The philosophy at Etéreo is stated simply on the restaurant's own website and has remained consistent since the opening: "Pedro Nel Restrepo Osorio, Colombian chef established in Tenerife, fuses the flavours of his origin with local Canarian produce, creating a proposal that transcends borders. His cooking is respect for the product, technique, emotion, and balance." Each phrase in that description is doing real work. Respect for the product means a kitchen that sources seriously and does not attempt to transform an ingredient beyond recognition. Technique means a kitchen that knows how to braise, age, cure, ferment, and cook protein correctly. Emotion means a kitchen that draws on the chef's own memories, particularly the flavours of Colombia and the specific warmth of the Antioqueño table. Balance means a menu that can move between a ceiche and a Rubia Gallega rib-eye without losing its internal logic.
The visible kitchen, designed so that guests can observe the work directly, and the adjacent dry-ageing chamber for meats, are the two physical elements that make the philosophy concrete. The open kitchen communicates transparency — this is how it is made, you can watch, there is nothing to hide. The ageing chamber communicates commitment — these are not cuts that arrived this morning and are served this evening; they are proteins that have been undergoing a controlled transformation for weeks or months, and the time invested is the argument for the price. Together, they tell you what the restaurant values before the first dish arrives.

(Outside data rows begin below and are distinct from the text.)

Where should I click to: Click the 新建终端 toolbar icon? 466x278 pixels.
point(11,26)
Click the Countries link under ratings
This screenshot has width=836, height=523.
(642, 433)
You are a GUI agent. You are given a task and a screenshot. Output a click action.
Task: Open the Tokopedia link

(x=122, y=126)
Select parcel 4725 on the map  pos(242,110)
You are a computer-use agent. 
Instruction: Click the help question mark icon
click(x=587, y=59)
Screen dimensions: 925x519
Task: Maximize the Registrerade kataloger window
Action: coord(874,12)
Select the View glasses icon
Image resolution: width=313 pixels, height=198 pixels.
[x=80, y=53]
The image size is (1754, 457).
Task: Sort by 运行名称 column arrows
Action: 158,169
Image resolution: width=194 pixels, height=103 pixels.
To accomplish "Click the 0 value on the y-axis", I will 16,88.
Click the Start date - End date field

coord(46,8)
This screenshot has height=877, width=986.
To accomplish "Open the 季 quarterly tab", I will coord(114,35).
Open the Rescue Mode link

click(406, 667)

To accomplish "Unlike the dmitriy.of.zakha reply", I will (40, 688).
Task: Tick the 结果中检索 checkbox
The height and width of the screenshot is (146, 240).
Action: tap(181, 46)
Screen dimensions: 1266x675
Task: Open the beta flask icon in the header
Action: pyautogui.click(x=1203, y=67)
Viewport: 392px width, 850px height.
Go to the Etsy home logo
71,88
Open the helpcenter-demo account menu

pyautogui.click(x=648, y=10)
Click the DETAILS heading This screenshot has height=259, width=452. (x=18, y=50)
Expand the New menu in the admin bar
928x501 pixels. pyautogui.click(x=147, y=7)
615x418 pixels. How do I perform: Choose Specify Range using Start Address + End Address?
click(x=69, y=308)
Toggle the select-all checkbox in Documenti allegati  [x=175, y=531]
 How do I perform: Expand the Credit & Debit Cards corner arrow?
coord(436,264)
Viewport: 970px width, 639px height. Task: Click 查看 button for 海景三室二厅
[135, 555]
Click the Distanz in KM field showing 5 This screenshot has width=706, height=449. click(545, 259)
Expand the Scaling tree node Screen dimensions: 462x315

The Michelin Guide describes Etéreo as "a centrally located family-run restaurant with a relaxed feel." Both adjectives — family-run and relaxed — are accurate and important. The restaurant is run by Pedro Nel and his family, which means that the warmth and the personal investment that characterise the best family restaurants are present in every service. The relaxed feel does not mean casual or inattentive; it means that the formality of fine dining has been replaced by the genuine hospitality of a kitchen that wants its guests to feel like welcome visitors rather than evaluated customers.
The Food
Colombian roots. Canarian produce. Meat that rewards the visit.
The menu at Etéreo is not a tasting menu in the formal sense. It is an à la carte of starters, fish dishes, rice preparations, and a focused meat section — many of the main dishes priced for sharing between two people — that rewards the table that orders widely rather than narrowly. The Colombian influence is most visible in the starters: the ceviches, the empanadillas criollas, the preparations that draw on Andean ingredients like plátano andino (the small, flavour-concentrated Andean banana) and camote (sweet potato). The Canarian influence is most visible in the fish and rice: local wreckfish (cherne), local grouper, and Canarian mojo preparations that ground the globally influenced cooking in its specific island context. The two influences meet most directly in the meat section, where premium international breeds are cooked with the technical confidence of a chef who trained as a sommelier and understands the relationship between a great product and its preparation with the same clarity as the relationship between a great wine and its glass.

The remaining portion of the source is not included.